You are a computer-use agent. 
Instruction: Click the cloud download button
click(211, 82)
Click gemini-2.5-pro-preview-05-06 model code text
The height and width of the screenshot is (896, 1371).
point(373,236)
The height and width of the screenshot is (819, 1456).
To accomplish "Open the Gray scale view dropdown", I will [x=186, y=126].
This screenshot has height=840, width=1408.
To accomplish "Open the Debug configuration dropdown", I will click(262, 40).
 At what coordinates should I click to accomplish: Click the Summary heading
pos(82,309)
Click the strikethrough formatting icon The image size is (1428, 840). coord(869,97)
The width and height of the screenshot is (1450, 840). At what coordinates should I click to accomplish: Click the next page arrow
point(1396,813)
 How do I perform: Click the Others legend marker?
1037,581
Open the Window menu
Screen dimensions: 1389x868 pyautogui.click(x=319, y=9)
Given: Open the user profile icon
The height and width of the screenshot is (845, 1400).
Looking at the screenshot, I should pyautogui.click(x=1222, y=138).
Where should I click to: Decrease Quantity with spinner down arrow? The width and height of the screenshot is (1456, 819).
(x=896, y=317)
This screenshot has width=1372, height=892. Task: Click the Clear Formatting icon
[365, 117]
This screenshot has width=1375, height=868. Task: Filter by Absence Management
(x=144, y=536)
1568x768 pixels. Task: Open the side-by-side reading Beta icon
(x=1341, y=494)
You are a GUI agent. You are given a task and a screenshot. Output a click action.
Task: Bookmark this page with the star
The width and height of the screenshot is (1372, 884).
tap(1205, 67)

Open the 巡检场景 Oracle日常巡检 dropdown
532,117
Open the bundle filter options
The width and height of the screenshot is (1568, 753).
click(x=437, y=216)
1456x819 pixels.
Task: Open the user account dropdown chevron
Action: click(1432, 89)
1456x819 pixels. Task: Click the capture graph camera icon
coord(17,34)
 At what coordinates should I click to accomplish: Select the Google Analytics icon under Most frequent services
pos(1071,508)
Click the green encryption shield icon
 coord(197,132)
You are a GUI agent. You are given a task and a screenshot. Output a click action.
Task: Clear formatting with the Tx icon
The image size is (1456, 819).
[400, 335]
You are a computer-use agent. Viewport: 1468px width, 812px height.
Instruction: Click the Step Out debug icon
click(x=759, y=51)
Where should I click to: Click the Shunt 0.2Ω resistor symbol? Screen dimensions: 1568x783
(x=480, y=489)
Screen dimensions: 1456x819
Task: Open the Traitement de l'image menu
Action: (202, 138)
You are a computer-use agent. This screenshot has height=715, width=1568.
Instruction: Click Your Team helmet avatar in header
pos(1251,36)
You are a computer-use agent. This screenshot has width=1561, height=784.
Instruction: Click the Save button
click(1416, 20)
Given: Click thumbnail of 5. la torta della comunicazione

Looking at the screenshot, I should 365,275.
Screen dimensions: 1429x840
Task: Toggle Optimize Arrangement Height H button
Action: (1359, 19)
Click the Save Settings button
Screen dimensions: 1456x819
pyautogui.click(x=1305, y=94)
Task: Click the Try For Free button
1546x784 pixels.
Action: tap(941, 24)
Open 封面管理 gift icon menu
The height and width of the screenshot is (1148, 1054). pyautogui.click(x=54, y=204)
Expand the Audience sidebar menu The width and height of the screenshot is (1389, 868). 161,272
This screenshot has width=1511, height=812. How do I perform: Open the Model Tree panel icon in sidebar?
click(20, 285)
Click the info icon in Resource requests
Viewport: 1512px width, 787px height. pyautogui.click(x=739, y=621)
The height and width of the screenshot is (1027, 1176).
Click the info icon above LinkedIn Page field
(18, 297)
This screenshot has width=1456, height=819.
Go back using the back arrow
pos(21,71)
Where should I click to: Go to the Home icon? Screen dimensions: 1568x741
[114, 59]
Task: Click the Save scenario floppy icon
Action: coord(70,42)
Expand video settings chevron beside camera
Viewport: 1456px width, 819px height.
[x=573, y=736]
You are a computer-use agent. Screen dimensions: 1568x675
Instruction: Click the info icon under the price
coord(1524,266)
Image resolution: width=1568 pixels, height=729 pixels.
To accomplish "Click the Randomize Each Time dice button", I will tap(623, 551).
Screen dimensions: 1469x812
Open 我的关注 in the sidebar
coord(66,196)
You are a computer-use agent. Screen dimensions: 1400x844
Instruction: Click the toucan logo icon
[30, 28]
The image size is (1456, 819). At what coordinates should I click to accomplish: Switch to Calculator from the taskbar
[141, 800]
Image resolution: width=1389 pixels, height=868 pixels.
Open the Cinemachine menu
◇ ◇ ◇ ◇ ◇ ◇ ◇
__ABOUT THIS EXERCISE__.
Reply with a number only, showing how many lines of the material contain the word "resolution".

__SOLVED PROBLEM__.
2